All but the tetrahedron.
As noted in a comment, ultimately referencing a 1972 paper, for tetrahedra this cannot be done. I haven't looked at the paper, but the proof may go as follows: Let the vertices of your base tetrahedron be the standard basis vectors in $\mathbb R^4$ times 4, so their center point is the all-ones vector. Construct the four matrices which reflect through the faces of your tetrahedron (while fixing the sum-to-4 hyperplane). Observe that some entries of these matrices equal $\frac23$. Apply a reduced word in the reflection group to the all-ones vector, and prove by induction that the first generator in the word is always indicated by which entry has the lowest power of 3 in the denominator, with a predictable pattern mod 3 in the numerators. Conclude that no nontrivial product of reflections takes the center point back to itself.
For the octahedron, attaching a pair along opposite faces allows you to continue in the pattern of carbon atoms in the diamond crystal structure, where each atom has tetrahedral bonds in directions all four of which are the negatives of any neighbor's bonds.
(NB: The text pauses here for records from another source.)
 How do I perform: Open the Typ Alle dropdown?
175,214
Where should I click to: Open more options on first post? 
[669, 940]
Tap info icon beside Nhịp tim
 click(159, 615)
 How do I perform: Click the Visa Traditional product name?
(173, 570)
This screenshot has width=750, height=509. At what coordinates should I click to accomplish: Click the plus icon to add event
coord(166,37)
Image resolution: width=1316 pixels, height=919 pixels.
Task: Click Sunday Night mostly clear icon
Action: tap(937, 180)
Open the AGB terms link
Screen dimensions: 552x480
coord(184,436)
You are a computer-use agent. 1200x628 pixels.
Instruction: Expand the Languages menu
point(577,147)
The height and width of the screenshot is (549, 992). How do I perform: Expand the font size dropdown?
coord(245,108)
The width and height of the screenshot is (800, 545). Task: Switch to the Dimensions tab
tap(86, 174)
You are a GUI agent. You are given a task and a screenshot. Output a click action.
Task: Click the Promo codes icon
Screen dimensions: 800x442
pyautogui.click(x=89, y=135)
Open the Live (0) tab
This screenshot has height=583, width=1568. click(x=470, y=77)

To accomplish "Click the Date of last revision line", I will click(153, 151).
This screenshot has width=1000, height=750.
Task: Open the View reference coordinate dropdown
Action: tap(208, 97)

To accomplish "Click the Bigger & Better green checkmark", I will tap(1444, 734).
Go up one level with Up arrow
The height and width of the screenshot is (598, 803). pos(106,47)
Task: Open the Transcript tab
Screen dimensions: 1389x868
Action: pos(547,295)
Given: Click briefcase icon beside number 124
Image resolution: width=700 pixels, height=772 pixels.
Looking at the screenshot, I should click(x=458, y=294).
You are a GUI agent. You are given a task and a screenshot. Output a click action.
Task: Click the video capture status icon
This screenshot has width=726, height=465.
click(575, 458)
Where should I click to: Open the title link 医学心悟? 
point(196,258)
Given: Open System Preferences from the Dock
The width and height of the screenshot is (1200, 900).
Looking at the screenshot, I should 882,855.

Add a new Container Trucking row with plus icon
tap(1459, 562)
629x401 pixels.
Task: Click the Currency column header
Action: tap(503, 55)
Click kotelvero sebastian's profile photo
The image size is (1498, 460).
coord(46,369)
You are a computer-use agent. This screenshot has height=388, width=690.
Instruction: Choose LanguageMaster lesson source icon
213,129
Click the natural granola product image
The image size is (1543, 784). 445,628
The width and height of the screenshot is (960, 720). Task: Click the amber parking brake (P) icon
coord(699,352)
It is thus possible to glue together 12 octahedra positioned like the carbons and C-C bonds of the "chair" conformation of cyclohexane. Since eight of the twenty faces of an icosahedron are inclined like the faces of an octahedron, the exact same arrangement is possible with icosahedra.
EDIT: In fact, you can do better. Given any polytope that has two pairs of opposite parallel facets such that reflected polytopes may be attached to all four facets simultaneously without overlapping, a thickened parallelogram may be constructed by attaching eight identical polytopes along facets. This works because a pair of parallel reflections amounts to a pure translation, making the same possible attachment directions available at both ends of the double reflection.